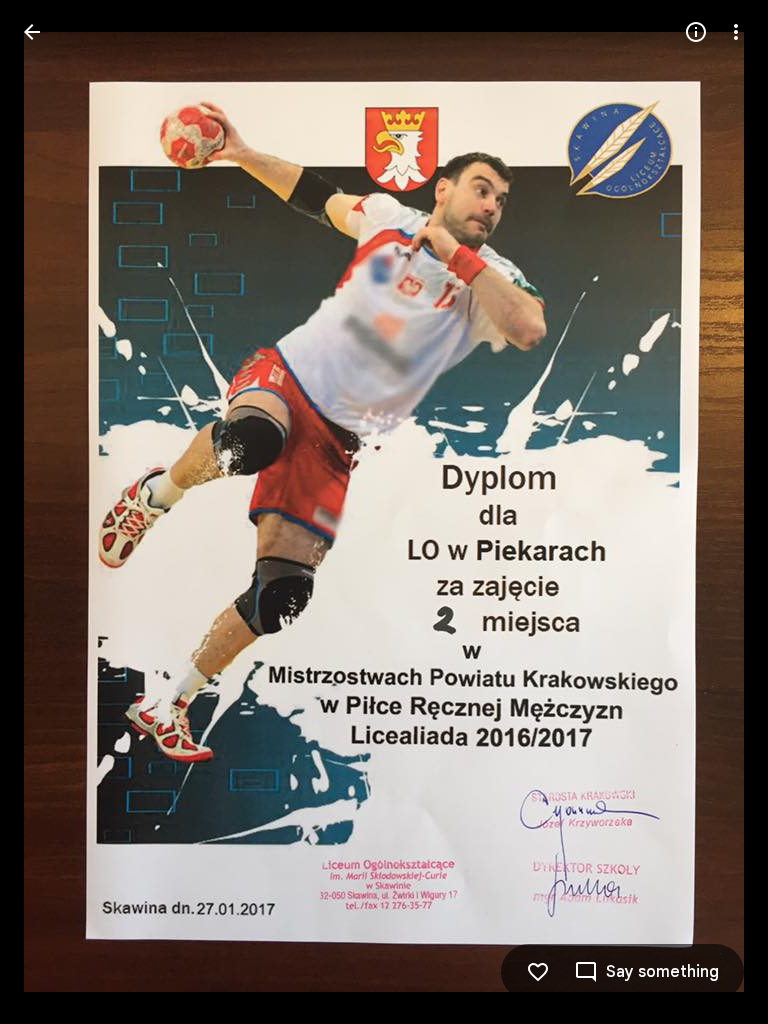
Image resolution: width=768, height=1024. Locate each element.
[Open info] (696, 32)
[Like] (538, 972)
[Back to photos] (32, 32)
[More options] (736, 32)
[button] (56, 512)
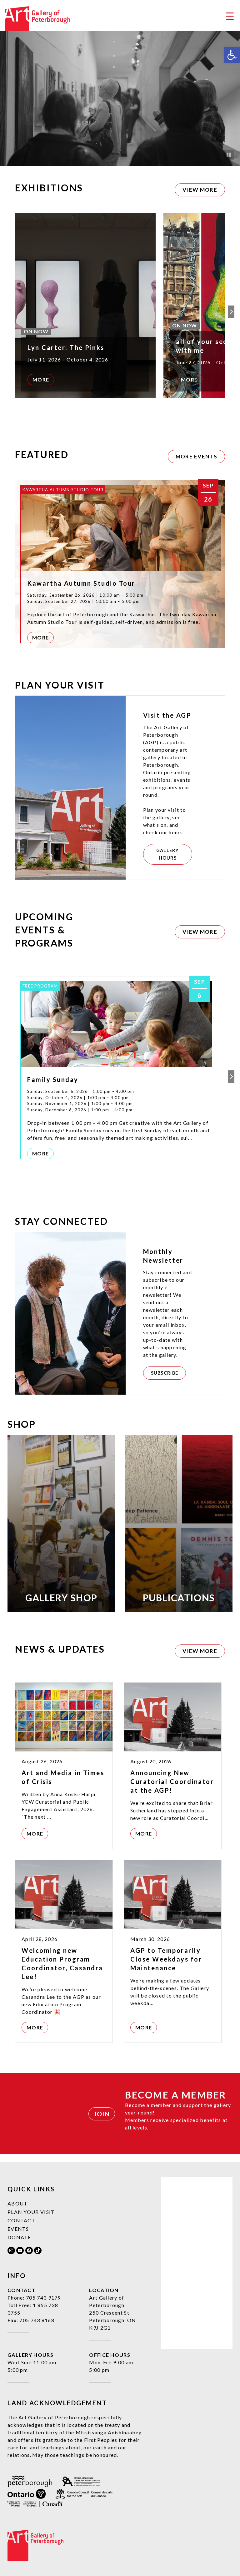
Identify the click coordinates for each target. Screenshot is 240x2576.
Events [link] (18, 2229)
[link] (232, 55)
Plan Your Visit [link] (31, 2212)
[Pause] (229, 155)
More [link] (40, 379)
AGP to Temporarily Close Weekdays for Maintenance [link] (166, 1959)
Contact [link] (21, 2220)
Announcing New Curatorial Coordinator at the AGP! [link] (172, 1781)
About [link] (18, 2203)
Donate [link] (19, 2237)
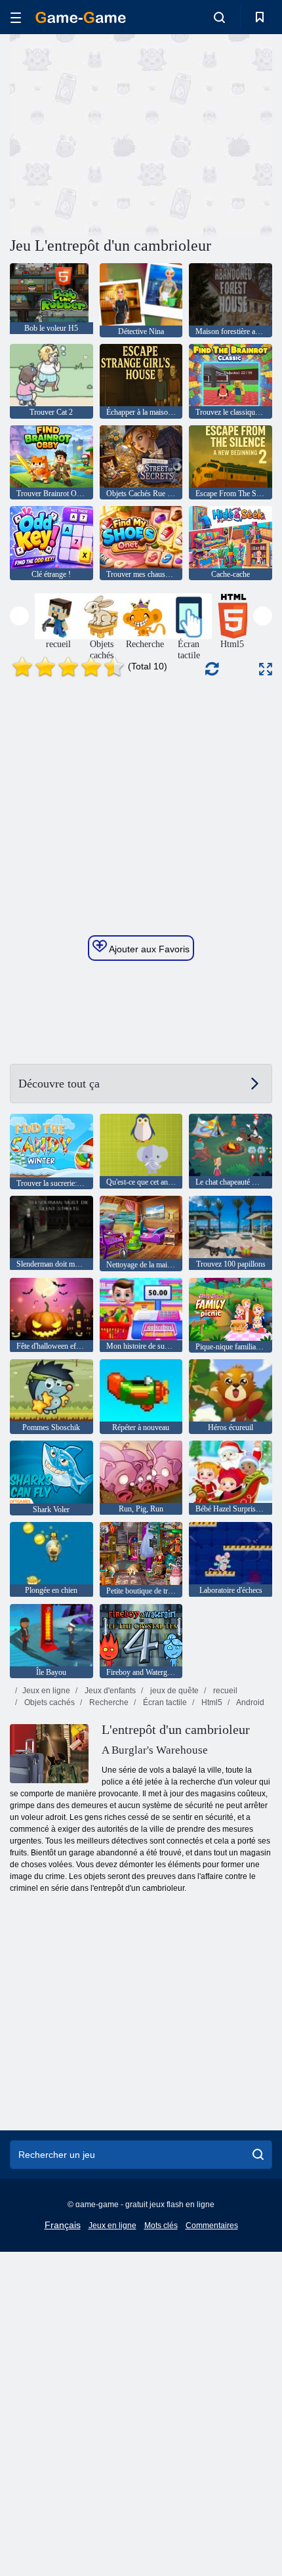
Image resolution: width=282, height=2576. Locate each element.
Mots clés (161, 2225)
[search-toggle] (219, 17)
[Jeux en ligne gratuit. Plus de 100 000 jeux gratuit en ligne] (81, 17)
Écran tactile (164, 1702)
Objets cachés (48, 1702)
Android (249, 1702)
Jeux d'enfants (109, 1690)
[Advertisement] (120, 133)
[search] (258, 2154)
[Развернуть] (265, 669)
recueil (224, 1690)
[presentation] (19, 615)
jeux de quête (173, 1690)
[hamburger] (16, 17)
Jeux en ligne (46, 1690)
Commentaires (212, 2225)
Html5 (210, 1702)
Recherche (108, 1702)
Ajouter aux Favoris (148, 949)
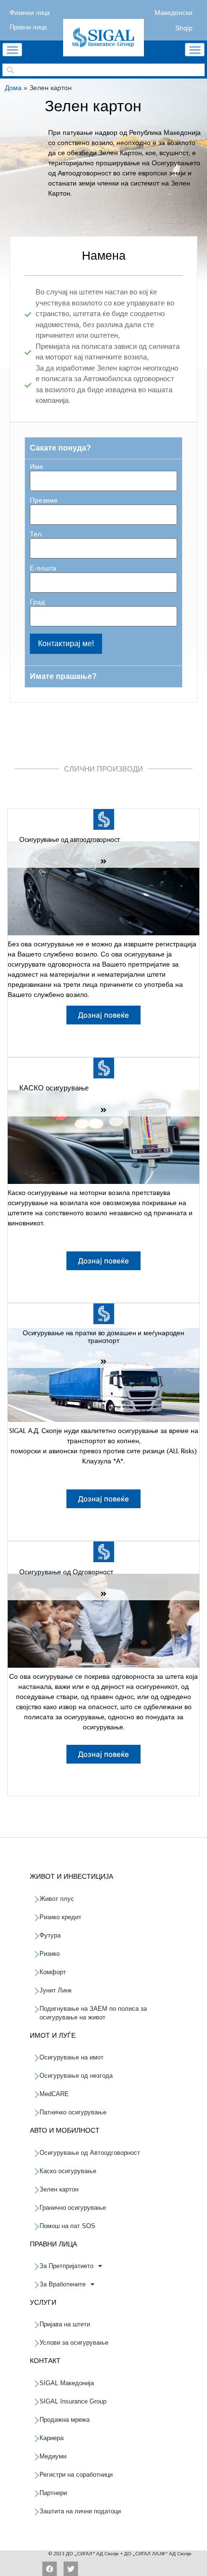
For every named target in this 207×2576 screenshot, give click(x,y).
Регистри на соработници (76, 2474)
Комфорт (52, 1972)
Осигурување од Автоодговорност (89, 2152)
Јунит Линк (55, 1990)
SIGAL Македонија (66, 2383)
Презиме (44, 501)
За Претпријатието (66, 2266)
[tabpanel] (103, 562)
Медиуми (52, 2456)
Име (36, 467)
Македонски (174, 11)
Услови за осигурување (73, 2342)
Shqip (184, 26)
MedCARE (54, 2094)
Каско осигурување (67, 2171)
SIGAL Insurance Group (72, 2401)
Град (37, 602)
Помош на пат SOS (67, 2226)
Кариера (51, 2438)
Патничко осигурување (72, 2112)
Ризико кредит (60, 1917)
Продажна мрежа (64, 2419)
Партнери (53, 2492)
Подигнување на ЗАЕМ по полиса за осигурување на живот (93, 2013)
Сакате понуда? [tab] (60, 448)
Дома (13, 88)
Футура (50, 1935)
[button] (12, 49)
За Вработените (62, 2284)
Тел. (36, 534)
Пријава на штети (64, 2324)
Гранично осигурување (72, 2207)
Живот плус (56, 1898)
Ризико (49, 1953)
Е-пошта (43, 569)
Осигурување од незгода (76, 2075)
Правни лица (28, 26)
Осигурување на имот (71, 2057)
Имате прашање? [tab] (63, 676)
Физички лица (30, 11)
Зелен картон (58, 2189)
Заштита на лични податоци (80, 2511)
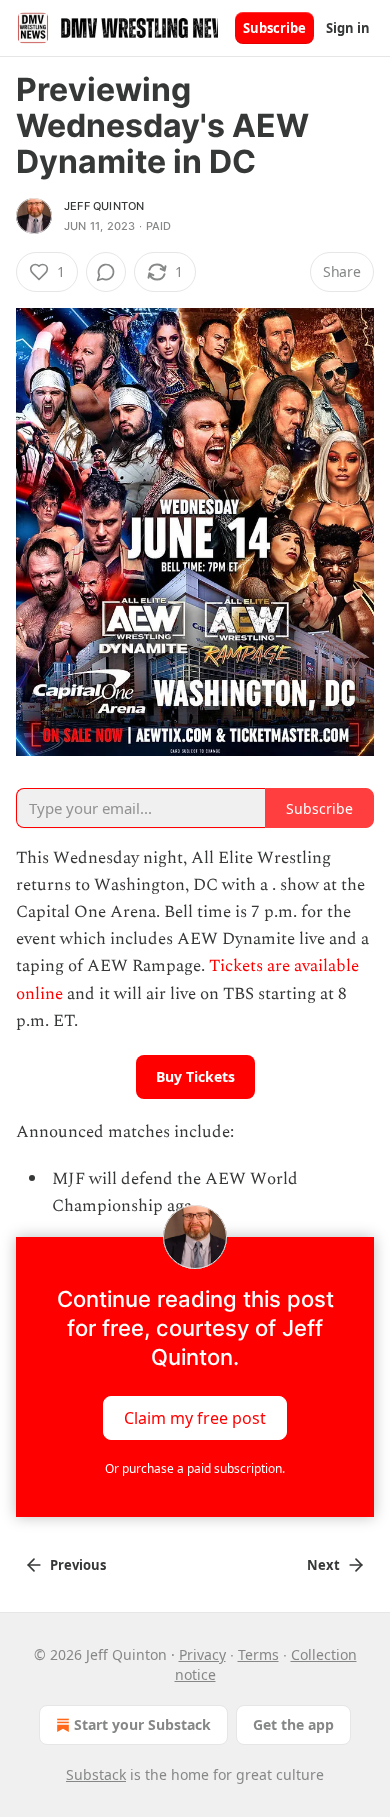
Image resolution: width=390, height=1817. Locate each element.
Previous (78, 1565)
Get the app (293, 1724)
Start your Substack (142, 1724)
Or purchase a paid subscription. (195, 1468)
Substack (96, 1774)
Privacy (202, 1654)
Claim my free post (195, 1417)
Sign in (348, 28)
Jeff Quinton (104, 206)
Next (323, 1565)
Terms (258, 1654)
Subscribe (274, 28)
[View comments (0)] (106, 272)
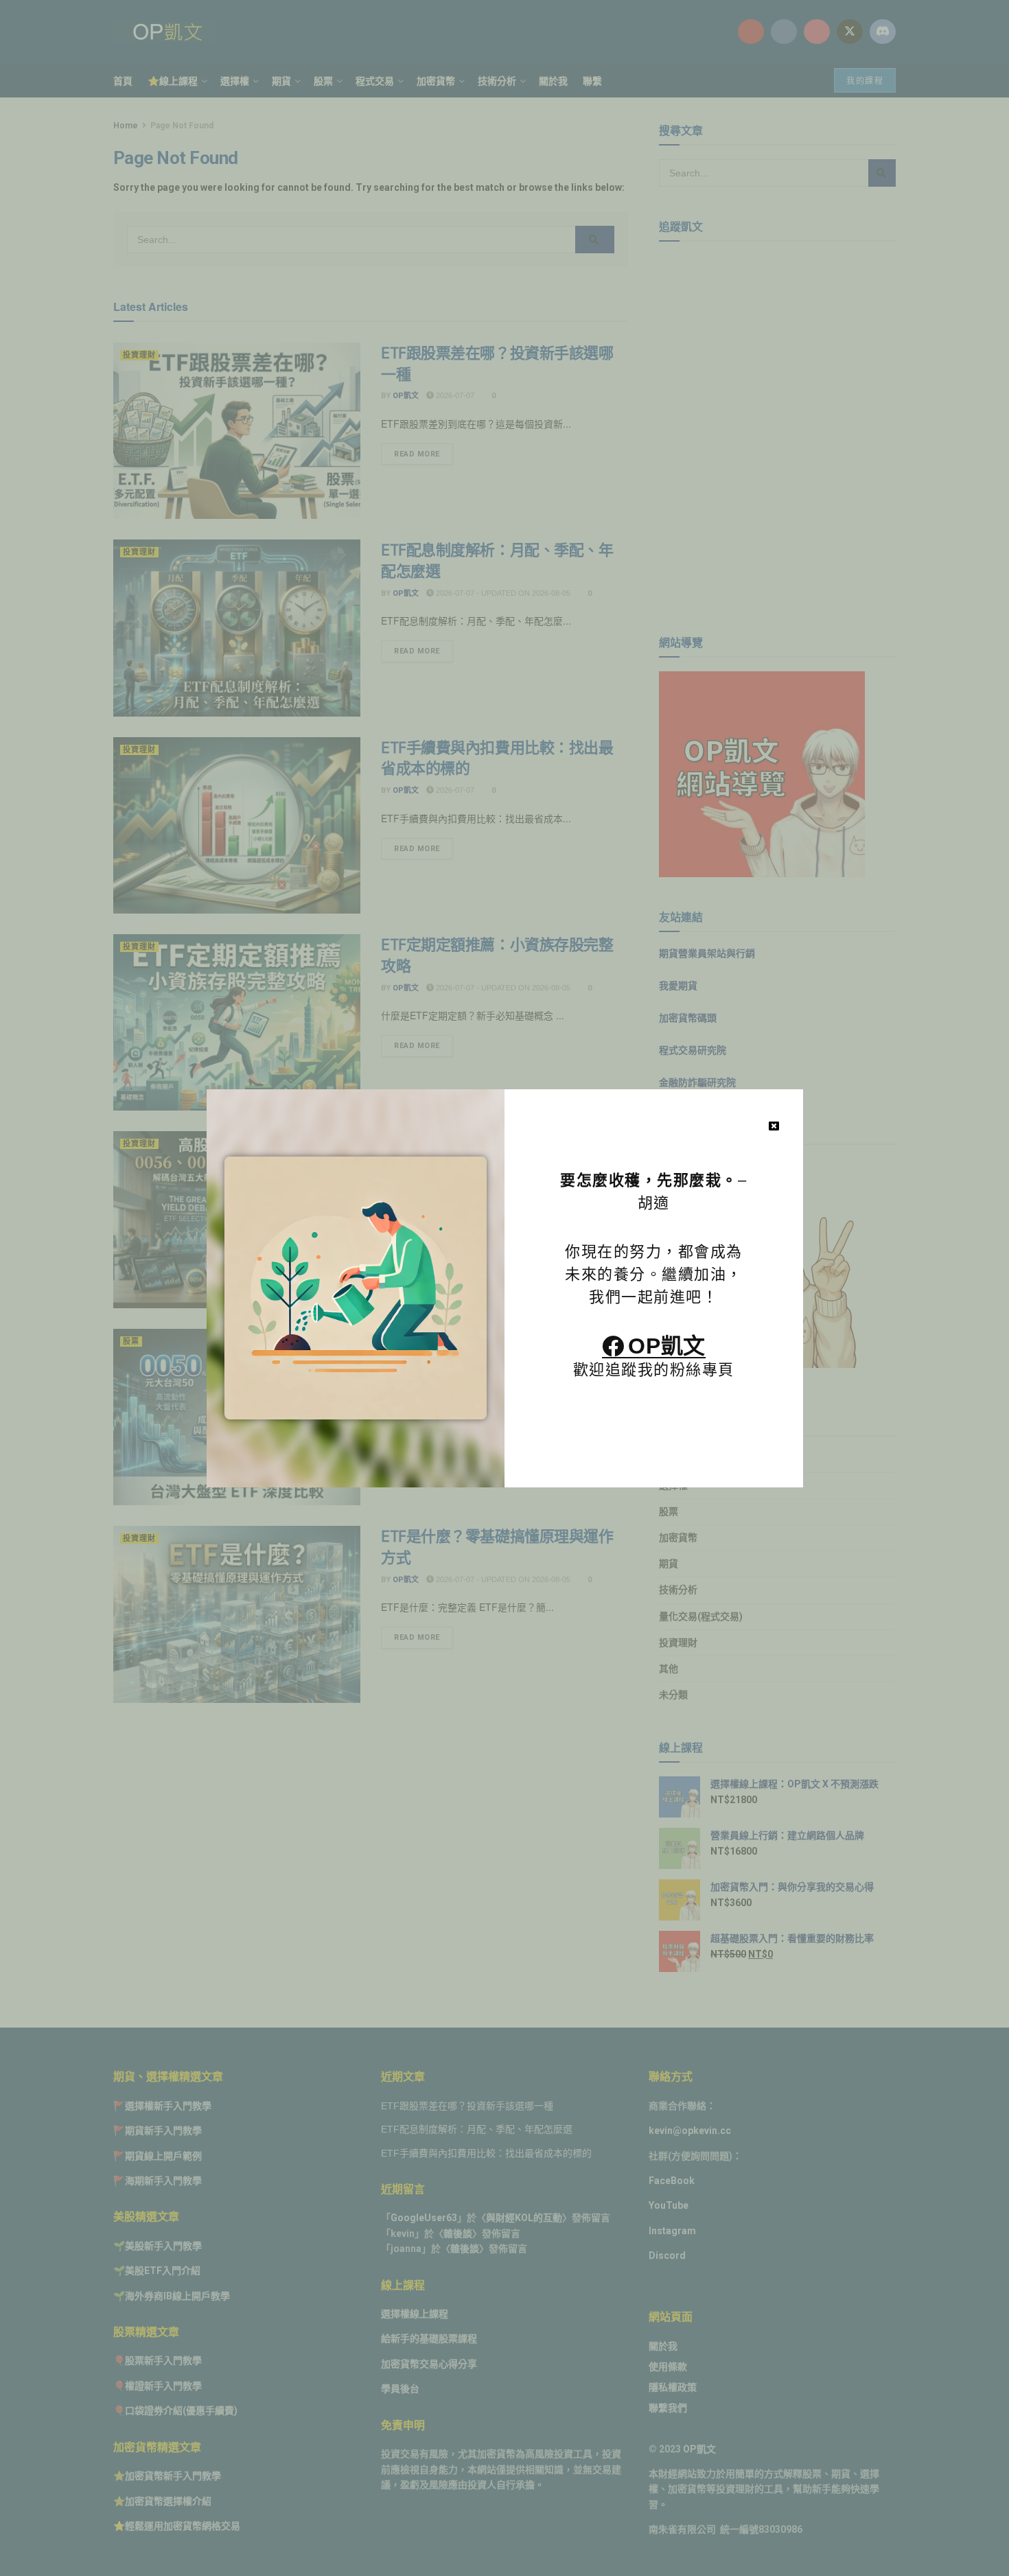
● ● ●
Write out exactly, please, the lines that start at the one containing "За Вработените (62, 2284)" and run through the final line of the entries, both included, leaving pictures out.

### ANSWER TO THIS EXERCISE
За Вработените (62, 2284)
Тел. (36, 534)
Пријава на штети (64, 2324)
Гранично осигурување (72, 2207)
Живот плус (56, 1898)
Ризико (49, 1953)
Е-пошта (43, 569)
Осигурување од незгода (76, 2075)
Правни лица (28, 26)
Осигурување на имот (71, 2057)
Имате прашање? [tab] (63, 676)
Физички лица (30, 11)
Зелен картон (58, 2189)
Заштита на лични податоци (80, 2511)
Image resolution: width=390, height=1817. Locate each element.
Previous (78, 1565)
Get the app (293, 1724)
Start your Substack (142, 1724)
Or purchase a paid subscription. (195, 1468)
Substack (96, 1774)
Privacy (202, 1654)
Claim my free post (195, 1417)
Sign in (348, 28)
Jeff Quinton (104, 206)
Next (323, 1565)
Terms (258, 1654)
Subscribe (274, 28)
[View comments (0)] (106, 272)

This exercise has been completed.